Project backers will have the option to vote for which game Pinkerton Road gets to make first. During the studio's first year, it aims to develop three games and backers will receive access to the games, video updates and the ability to participate in beta tests and offer feedback.

The Pinkerton Road 2012-2013 CSG Kickstarter campaign will run through May 19. 

6 comments

  • ParagonT - April 5, 2012 5:09 p.m.

    It does seem like a very bad model for many companies. You donate for them to create a game that's not quite guaranteeing the quality you wish for, then they charge those that did not donate and makes a profit from it? Is that how this works? I'd like to know. I'll gladly accept over 300,000 dollars and I'll hire developers to make a game for me if it means I can gain profit from it. /sarcasm
  • patbateman17 - April 5, 2012 12:17 p.m.

    So every damn new game is going to be a Kickstarter now right? This is a good model in limited use, but let's not put every new game out there with community funding, for chrissakes. I'd like to know - if you donate to Kickstarter, do you get the game for free or for price reduced contingent on what you donated? That would make sense at least.
  • bigwill1221 - April 5, 2012 12:24 p.m.

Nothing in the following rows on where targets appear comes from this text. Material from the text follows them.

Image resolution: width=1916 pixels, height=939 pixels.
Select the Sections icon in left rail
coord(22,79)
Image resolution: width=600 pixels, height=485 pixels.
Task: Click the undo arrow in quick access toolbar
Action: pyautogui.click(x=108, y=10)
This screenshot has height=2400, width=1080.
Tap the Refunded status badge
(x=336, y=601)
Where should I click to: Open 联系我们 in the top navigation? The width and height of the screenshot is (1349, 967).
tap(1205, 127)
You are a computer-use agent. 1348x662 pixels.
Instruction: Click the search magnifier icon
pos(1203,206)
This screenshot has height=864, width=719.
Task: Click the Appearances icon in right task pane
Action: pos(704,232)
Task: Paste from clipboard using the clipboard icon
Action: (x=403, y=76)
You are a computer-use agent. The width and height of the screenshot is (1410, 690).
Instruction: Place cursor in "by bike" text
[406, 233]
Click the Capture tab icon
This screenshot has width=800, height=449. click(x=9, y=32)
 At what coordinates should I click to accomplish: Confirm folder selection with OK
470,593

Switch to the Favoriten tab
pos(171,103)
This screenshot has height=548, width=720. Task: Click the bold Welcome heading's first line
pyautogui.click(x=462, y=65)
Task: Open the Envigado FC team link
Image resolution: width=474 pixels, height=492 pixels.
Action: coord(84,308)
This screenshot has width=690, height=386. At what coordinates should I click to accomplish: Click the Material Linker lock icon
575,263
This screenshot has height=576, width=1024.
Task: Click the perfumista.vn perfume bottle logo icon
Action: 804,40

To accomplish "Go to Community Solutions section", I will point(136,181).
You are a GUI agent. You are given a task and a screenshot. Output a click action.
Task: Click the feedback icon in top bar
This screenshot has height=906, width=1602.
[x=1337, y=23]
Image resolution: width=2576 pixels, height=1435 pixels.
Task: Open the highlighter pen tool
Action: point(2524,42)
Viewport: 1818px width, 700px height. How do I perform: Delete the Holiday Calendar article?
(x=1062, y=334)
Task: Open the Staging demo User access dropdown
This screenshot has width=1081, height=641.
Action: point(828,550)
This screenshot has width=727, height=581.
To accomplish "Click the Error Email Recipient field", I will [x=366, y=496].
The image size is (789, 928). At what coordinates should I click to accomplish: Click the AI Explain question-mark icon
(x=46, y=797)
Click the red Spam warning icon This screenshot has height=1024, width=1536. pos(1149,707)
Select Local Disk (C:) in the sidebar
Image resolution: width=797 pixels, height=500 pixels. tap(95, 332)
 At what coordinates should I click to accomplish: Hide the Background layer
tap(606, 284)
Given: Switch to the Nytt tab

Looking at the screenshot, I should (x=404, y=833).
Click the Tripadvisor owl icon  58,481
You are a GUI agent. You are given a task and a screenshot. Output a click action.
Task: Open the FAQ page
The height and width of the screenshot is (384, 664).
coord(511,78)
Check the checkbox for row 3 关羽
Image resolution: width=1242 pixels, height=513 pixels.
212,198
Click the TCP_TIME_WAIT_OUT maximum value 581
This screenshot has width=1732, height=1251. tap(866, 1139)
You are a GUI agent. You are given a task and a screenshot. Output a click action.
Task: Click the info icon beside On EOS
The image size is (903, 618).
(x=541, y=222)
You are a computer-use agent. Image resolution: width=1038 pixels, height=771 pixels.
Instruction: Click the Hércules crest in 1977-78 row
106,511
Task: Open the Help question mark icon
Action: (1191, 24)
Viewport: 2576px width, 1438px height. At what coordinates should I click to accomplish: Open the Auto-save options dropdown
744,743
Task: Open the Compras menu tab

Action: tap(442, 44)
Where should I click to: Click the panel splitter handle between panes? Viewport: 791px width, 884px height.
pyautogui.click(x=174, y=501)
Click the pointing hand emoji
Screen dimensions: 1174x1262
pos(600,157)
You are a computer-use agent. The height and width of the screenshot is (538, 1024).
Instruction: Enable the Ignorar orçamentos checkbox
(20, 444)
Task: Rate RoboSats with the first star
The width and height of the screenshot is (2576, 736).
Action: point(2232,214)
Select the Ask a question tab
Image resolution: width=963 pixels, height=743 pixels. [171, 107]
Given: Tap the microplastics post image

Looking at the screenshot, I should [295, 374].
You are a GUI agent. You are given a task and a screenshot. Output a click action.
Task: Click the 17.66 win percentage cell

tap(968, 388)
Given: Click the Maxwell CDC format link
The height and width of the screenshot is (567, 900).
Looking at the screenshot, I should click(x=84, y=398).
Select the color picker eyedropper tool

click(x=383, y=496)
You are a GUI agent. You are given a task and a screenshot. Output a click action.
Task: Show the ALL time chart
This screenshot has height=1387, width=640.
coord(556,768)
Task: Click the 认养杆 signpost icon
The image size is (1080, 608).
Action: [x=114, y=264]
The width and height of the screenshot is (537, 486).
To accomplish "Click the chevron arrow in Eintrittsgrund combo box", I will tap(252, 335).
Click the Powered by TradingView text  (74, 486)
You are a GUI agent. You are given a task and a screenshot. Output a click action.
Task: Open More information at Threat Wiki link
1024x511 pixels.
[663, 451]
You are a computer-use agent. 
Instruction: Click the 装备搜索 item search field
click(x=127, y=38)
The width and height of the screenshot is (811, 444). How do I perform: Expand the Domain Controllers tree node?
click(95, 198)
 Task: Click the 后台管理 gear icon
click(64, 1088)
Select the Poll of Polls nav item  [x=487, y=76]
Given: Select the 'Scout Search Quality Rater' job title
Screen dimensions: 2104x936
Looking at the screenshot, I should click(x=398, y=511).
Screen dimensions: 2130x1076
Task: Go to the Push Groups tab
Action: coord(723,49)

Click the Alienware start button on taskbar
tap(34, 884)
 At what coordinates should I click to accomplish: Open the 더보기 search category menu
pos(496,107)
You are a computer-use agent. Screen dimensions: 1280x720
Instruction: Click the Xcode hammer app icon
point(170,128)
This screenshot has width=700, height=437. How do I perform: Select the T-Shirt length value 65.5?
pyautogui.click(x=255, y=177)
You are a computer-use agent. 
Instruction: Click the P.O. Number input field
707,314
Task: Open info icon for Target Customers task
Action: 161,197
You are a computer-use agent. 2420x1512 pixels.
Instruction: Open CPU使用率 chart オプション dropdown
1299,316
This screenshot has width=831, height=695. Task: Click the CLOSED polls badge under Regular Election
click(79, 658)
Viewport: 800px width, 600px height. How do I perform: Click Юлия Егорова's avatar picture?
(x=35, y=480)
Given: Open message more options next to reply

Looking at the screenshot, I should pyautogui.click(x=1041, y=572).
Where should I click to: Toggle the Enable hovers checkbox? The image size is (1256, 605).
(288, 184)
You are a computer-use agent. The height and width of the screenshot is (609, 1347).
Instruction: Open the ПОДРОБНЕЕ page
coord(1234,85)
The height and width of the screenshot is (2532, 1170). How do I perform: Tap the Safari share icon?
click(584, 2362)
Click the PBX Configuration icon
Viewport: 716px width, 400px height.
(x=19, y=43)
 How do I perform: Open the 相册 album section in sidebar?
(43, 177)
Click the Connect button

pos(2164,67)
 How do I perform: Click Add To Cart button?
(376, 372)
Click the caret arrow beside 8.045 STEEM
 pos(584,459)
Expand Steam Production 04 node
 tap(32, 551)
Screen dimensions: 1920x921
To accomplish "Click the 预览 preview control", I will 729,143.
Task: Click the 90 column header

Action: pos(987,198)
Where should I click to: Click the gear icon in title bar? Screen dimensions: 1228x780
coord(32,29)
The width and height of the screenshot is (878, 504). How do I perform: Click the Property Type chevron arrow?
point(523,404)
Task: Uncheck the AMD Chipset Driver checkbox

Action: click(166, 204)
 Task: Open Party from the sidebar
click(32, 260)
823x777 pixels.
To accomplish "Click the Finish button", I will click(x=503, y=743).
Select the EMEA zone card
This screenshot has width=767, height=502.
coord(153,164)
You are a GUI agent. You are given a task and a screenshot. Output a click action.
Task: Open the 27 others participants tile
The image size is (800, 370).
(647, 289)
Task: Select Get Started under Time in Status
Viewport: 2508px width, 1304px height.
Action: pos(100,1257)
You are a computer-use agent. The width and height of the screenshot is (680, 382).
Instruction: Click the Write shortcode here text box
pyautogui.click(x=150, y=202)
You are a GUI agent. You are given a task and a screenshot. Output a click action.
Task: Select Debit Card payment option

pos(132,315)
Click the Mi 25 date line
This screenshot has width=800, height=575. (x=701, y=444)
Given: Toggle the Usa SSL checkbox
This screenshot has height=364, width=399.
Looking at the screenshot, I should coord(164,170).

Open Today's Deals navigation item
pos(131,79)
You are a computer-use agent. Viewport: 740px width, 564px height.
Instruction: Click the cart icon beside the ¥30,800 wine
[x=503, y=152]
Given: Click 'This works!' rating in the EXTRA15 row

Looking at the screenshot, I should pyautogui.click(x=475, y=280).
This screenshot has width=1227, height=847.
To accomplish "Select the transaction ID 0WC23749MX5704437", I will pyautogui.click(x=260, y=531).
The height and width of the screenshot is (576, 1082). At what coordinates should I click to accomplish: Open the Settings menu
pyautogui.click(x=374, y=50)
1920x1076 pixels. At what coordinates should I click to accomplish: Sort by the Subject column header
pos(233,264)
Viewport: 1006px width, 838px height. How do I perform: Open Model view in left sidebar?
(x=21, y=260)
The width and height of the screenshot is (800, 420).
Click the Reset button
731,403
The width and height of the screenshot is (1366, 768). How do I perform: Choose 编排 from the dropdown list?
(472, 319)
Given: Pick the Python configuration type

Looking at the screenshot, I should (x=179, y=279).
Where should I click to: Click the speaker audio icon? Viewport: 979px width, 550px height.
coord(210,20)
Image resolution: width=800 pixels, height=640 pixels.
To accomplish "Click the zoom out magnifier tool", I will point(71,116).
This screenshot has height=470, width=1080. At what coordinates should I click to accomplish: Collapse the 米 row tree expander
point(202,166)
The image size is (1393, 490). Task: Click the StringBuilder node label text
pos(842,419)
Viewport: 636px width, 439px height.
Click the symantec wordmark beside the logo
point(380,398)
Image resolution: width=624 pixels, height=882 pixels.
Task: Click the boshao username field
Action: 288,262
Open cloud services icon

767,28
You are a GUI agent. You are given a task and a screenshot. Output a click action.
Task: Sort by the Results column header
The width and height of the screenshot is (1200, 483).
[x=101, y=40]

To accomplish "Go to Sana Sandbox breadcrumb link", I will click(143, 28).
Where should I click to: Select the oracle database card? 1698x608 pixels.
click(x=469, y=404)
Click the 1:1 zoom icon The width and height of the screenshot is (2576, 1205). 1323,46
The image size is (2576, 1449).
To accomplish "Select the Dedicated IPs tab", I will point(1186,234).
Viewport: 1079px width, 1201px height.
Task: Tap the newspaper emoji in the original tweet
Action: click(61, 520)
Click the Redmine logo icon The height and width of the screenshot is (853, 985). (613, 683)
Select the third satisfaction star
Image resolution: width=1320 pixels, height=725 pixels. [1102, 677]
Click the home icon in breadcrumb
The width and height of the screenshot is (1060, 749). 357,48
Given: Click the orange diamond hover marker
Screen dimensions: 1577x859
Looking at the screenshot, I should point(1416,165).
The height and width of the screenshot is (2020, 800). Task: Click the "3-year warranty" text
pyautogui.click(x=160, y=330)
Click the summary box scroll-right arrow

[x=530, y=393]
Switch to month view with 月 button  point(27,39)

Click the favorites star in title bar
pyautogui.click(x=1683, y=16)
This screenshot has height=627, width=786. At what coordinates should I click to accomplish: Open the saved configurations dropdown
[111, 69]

    Hmm some one beat me to what I was going to say... but yeah KickStarter so many of themmm... how exactly do taxes affect these campaigns I wonder...
  • patbateman17 - April 5, 2012 12:29 p.m.

    Hahah not just someone, ME! :) Also - if some people feel entitled because they are buying games (which I can argue for either way really), how much more when we've FUNDED the damn thing? Ah well.
  • GR_SophiaTong - April 5, 2012 1:26 p.m.

    If you've been reading the Kickstarter campaigns from everyone, the minimum tier for backers will get you at least a copy of the game.
  • patbateman17 - April 6, 2012 6:11 a.m.

    Thanks Sophia :) Clearly I have not been reading about it and just running my mouth like the typical commenter haha :-D That's good to know then, definitely makes sense to me. Having said that, I still think we're hitting the saturation point with these Kickstarter campaigns starting so often lately (it seems).